VwGH 94/16/0192

VwGH94/16/019216.3.1995

Der Verwaltungsgerichtshof hat durch den Vorsitzenden Senatspräsident Mag. Meinl und die Hofräte Dr. Steiner und Dr. Höfinger als Richter, im Beisein der Schriftführerin Mag. Peternell, über die Beschwerde des Magistrates der Stadt Wien, gegen den Bescheid des Unabhängigen Verwaltungssenates Wien vom 1. Juli 1994, Zl. UVS-05/28/00156/94, betreffend Bestrafung des mitbeteiligten Peter Fuchs (Wien, B-Gasse 2), wegen Übertretung des Getränkesteuergesetzes 1971, zu Recht erkannt:

Normen

AVG §10 Abs1;
AVG §10 Abs2;
AVG §13 Abs3;
AVG §63 Abs1;
VStG §24;
ZPO §38;
AVG §10 Abs1;
AVG §10 Abs2;
AVG §13 Abs3;
AVG §63 Abs1;
VStG §24;
ZPO §38;

 

Spruch:

Der angefochtene Bescheid wird wegen Rechtswidrigkeit seines Inhaltes aufgehoben.

Begründung

Am 28. Jänner 1994 erhielt der Mitbeteiligte in seiner Eigenschaft als Geschäftsführer der Peter Fuchs GesmbH eine mit 26. Jänner 1994 datierte Aufforderung zur Rechtfertigung im Verwaltungsstrafverfahren zugestellt, wobei ihm zur Last gelegt wurde, Getränkesteuer verkürzt zu haben.

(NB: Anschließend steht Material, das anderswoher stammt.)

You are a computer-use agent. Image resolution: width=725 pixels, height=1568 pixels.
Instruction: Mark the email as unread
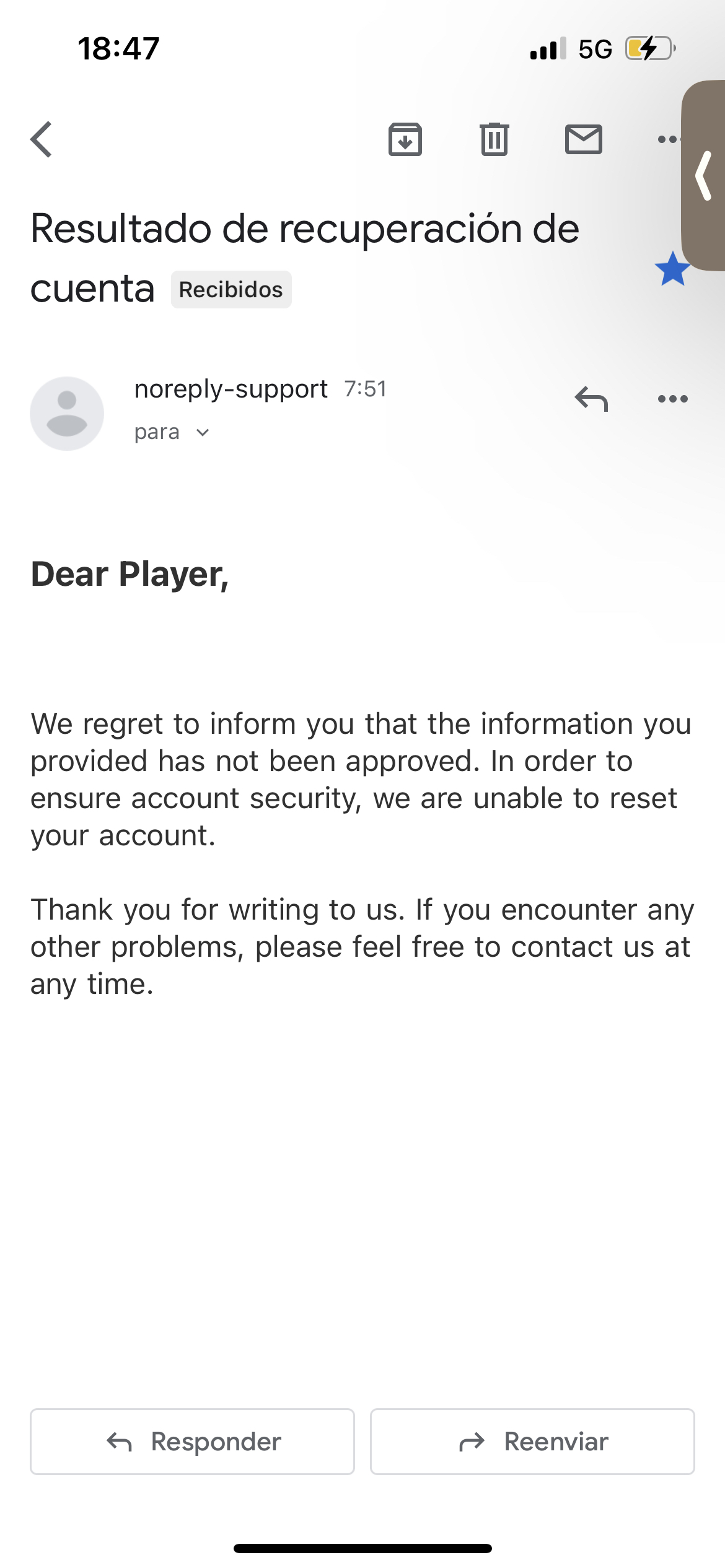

Am 24. März 1994 erließ der Magistrat der Stadt Wien gegen den Mitbeteiligten ein entsprechendes Straferkenntnis.

Am 1. April 1994 langte in der Magistratsabteilung 4 ein mit 28. März 1994 datiertes Schreiben ein, das auf die Aufforderung zur Rechtfertigung vom 26. Jänner 1994 Bezug nimmt. Dieses Schreiben trägt als Briefkopf links oben die Bezeichnung "Peter FUCHS GesmbH, B-Gasse 2, Wien", ist mit den Worten "Hochachtungsvoll Peter FUCHS" gezeichnet, trägt weiters eine als "Peter Fuchs" lesbare Unterschrift und hat folgenden Inhalt:

"Betreffend die begangene Verwaltungsübertretung gebe ich nachstehend zu Protokoll:

Ich betreibe mit dem Standort Wien, B-Gasse 2 als verantwortlicher Geschäftsführer den Gastgewerbebetrieb "Fuchs GesmbH" seit 1987.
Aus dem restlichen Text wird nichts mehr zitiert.